Its totally because you're binding to a function expression as @Ben Lesh suggested. Somehow using $watch also got me executing the same function twice. Solution to refrain from double execution that we used is by using ng-init for function call. Simply create an init variable with function return as value and use that in ur expression as below:

<tr ng-repeat="row in timesheetRows" ng-init="rowTotalValue=calcRowTotal($index, row)">
<td>
    <select ng-model="row.categoryID">
        <option ng-repeat="category in categories" value="{{category.id}}">
            {{category.title}}
        </option>
    </select>
</td>
<td ng-repeat="day in row.dayValues">
    <input type="text" ng-model="day.hours" />
</td>
<td>{{rowTotalValue}}</td>

This worked for me where I was passing a single attribute of row. Not tried with $index though. But I assume it should work.

Comments

0

I actually had a similar problem recently.

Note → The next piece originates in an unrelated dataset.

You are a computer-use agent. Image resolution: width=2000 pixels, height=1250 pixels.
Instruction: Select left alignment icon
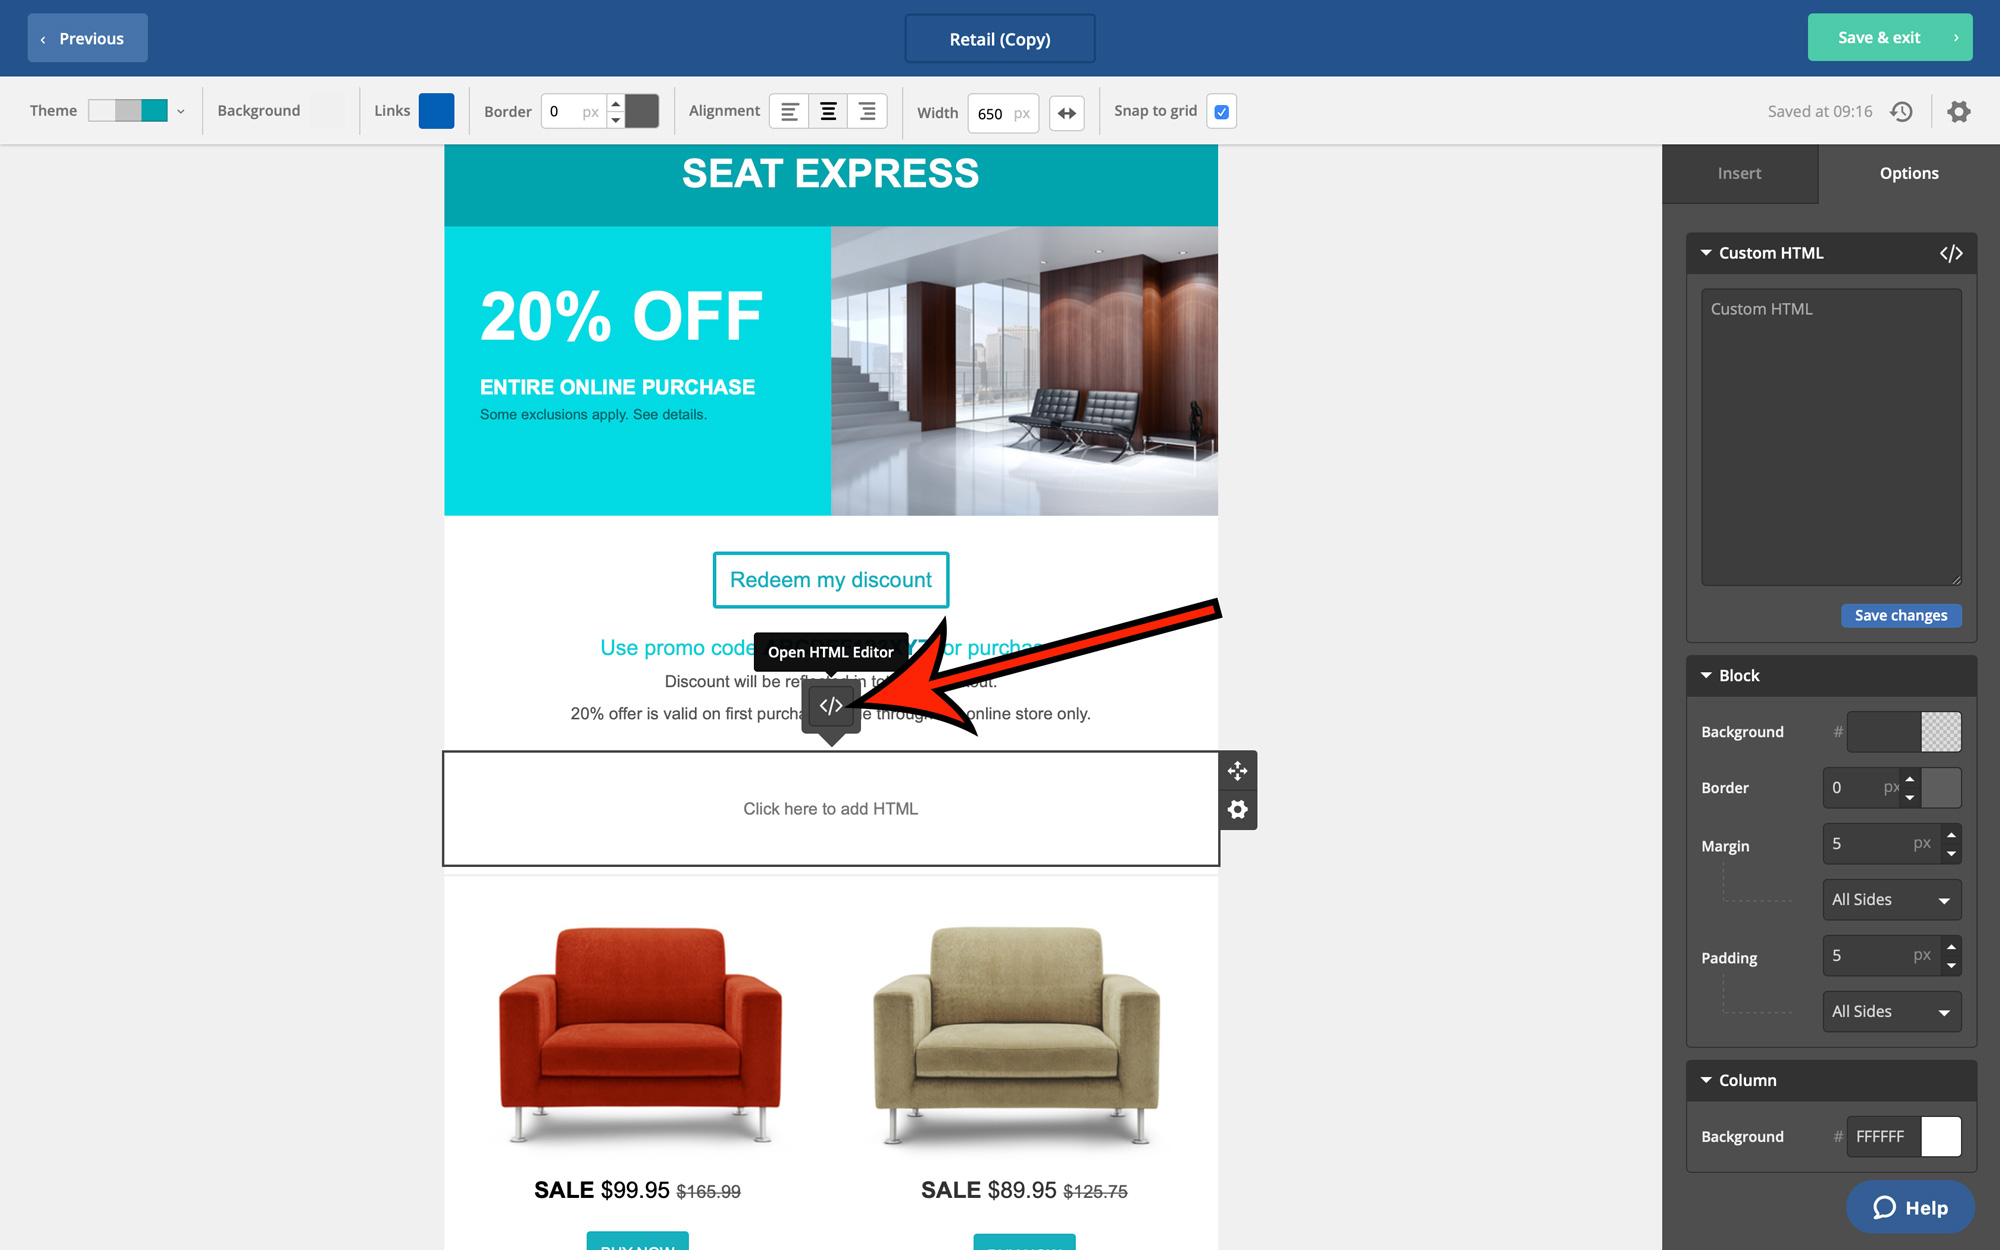(x=789, y=111)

Ended up iterating through each sub-object and binding the totals to a model. Shouldn't be an issue, especially if you're only using the total for display purposes.

eg.

// Reset to Zero
$scope.rowTotal = 0;

jquery.each($scope.row, function(key, value) {
 $scope.totalRow += value.hours;
});

and iterate through each row.

1 Comment

Many AngularJS projects don't use jQuery, but they can use the functionally similar angular.forEach.